Both Coleman and Mueller acknowledge the quest for venture and other equity funding has turned out to be more hardgoing than they once expected — in fact, their biggest hurdle so far. They have developed a more seasoned view now, coming to see vaccines in general, and their company’s approach in particular, as appropriate only for a special kind of investor.

“It takes someone with a long-term view of investment and perhaps being a bit more philanthropic than profit-driven,” says Mueller. “I am sure many investors prefer something with a higher profit margin than vaccines.”

Coleman adds that investors in vaccines naturally have a longer time horizon, which limits the potential VC and partner pool for Codagenix. “Vaccine investors must also have some interest in global health, because vaccines will never be a product for which you can charge prices that make it extraordinarily profitable at the individual unit level,” he says.

“Obviously, if you have a successful vaccine, you will sell a lot, and that could be profitable, but the time from bench to market for vaccines is probably the longest of any medicine. There are also a lot of other early vaccine developers with essentially me-too technologies, and the lack of novelty has cooled investment in the space as well. We finally found some investors who had a yen for the long-term horizon and saw our flu vaccine as not just another me-too, but as a potentially disruptive technology.”
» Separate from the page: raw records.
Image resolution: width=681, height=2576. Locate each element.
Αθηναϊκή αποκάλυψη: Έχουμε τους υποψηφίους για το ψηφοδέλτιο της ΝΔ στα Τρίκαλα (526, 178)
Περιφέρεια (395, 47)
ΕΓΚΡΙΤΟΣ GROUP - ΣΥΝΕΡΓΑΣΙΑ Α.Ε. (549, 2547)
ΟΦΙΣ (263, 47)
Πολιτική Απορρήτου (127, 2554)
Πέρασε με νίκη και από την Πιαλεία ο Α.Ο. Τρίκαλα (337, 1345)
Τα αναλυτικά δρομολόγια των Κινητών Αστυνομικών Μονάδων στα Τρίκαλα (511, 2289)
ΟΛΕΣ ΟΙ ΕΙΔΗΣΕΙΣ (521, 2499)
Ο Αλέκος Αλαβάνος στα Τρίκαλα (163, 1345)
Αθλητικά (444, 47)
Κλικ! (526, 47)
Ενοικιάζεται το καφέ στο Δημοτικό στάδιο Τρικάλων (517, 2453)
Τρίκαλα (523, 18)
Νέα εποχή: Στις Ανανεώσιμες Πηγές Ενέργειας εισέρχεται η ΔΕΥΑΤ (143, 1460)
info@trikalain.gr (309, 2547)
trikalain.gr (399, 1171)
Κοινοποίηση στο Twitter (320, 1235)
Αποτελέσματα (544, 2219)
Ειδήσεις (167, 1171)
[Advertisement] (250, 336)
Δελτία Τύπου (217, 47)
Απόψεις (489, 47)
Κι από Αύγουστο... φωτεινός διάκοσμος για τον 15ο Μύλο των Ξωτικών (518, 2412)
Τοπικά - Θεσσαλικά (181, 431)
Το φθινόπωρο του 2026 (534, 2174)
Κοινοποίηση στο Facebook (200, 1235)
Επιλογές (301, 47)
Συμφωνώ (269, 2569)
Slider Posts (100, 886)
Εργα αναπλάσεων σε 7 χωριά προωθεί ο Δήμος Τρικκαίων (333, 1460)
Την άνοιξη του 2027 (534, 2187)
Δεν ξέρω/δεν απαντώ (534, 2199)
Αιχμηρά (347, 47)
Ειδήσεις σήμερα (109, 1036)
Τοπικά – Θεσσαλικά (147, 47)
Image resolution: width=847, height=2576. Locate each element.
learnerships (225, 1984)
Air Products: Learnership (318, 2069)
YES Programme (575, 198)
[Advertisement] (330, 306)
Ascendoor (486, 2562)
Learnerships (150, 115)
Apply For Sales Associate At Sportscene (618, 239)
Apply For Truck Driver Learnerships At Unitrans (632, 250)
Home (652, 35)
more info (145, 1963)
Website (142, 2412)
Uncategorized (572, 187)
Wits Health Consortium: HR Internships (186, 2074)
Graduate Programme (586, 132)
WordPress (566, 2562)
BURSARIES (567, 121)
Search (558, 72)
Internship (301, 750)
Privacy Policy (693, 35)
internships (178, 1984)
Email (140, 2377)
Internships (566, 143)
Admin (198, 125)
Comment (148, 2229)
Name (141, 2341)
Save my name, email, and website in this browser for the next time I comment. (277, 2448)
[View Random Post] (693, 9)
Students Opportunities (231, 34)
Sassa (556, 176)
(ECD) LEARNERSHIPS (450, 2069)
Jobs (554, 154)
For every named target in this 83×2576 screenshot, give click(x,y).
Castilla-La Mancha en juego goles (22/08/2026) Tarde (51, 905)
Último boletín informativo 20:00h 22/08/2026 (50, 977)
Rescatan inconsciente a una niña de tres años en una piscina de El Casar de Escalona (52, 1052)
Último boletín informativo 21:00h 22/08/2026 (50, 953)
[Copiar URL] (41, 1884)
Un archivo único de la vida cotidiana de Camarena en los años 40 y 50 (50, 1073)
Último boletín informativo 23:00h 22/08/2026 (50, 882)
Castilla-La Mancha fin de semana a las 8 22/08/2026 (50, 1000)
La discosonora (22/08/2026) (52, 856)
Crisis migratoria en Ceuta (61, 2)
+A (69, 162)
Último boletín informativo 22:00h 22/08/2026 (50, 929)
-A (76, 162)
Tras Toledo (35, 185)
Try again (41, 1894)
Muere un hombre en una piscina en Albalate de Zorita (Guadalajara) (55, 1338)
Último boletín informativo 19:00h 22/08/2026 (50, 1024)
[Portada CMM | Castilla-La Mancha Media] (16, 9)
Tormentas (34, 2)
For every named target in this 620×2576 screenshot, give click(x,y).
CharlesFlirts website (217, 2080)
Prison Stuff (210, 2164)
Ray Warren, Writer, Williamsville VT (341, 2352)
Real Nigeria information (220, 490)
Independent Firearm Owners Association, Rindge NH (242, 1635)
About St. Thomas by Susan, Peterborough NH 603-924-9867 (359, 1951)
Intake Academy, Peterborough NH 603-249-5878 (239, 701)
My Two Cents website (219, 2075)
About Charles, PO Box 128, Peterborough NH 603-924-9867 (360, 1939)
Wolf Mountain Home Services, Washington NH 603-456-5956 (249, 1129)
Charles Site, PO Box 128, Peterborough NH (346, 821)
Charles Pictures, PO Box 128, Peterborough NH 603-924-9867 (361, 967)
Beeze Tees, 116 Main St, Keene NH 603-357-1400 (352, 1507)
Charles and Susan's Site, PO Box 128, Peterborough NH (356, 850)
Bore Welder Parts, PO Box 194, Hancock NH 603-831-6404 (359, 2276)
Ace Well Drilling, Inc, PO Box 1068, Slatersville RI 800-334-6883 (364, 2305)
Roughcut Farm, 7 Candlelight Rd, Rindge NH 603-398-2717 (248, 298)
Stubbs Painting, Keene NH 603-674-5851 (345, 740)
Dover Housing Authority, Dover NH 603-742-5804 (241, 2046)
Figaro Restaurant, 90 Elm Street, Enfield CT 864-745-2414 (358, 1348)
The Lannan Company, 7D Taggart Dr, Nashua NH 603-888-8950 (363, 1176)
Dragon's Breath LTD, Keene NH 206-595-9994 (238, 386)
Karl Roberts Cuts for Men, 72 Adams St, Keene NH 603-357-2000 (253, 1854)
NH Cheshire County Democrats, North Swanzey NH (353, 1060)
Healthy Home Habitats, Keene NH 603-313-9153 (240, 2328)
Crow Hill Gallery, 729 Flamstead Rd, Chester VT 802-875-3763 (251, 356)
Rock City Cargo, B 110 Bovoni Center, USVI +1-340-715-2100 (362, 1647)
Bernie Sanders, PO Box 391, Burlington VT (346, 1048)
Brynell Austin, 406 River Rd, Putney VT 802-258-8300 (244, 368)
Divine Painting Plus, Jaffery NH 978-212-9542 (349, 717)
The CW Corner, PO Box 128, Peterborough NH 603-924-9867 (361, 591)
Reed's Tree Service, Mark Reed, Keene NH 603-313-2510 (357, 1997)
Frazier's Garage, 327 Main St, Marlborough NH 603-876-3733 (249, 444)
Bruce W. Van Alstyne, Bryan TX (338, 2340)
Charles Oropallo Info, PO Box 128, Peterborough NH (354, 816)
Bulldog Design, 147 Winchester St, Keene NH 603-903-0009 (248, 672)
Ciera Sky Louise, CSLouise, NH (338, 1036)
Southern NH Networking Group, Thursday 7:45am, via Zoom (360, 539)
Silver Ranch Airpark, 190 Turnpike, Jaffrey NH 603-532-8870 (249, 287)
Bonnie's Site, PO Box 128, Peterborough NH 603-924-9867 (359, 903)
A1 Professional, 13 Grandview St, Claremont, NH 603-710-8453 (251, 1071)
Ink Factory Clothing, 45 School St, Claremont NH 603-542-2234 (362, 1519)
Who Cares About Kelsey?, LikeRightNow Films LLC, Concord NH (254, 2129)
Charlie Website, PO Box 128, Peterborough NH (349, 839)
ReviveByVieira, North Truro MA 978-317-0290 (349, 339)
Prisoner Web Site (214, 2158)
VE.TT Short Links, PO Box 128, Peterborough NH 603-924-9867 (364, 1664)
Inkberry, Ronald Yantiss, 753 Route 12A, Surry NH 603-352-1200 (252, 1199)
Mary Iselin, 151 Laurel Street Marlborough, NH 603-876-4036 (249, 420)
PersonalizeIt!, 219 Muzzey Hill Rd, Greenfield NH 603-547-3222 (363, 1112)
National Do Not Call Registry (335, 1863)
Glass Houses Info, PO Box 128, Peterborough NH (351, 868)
"Because our technology is so cool, we always hoped the Big Pharma companies would just run to us and break down our doors. But nobody came knocking."

Steffen Mueller


Codagenix has one thing in common with other new vaccine companies, however — its choice of influenza as the target of its lead program. Many analysts, reporters, and investors have wondered aloud why every young David in the business wants to take on Goliath. But Mueller and Coleman believe targeting flu is the most definitive way to demonstrate the economies of scale afforded by a SAVE-produced vaccine.

“When we started trying to raise private money for our clinical work, we met with a lot of resistance,” says Coleman. “Investors would say, ‘Why would you want to make a flu vaccine? There is already one that makes $4 billion or more a year! So unless you have one that is really fantastic, don’t even bother.’ But that is what we are trying to do — make a disruptive vaccine. The current standard flu vaccines have very low efficacy, especially year to year. For example, last year’s H3N2 component of the current vaccine had only about a 9 percent efficacy rate. We still tell people to get their flu shots, because even a poor vaccine can produce some herd immunity. And they are profitable. But our flu vaccine may achieve universal efficacy at a greatly reduced cost of goods.”

Coleman argues that growing vaccine virus in eggs makes them inherently less immunogenic, and at best, he says, current flu vaccines offer only a 25-percent match to the strains specified by the WHO each year, by matching only two of the eight major influenza virus proteins. “Our platform is capable of providing a vaccine with a 100-percent match; thus we hypothesize it may have greater efficacy than the current flu shot — and that fits the definition of a disruptive technology.”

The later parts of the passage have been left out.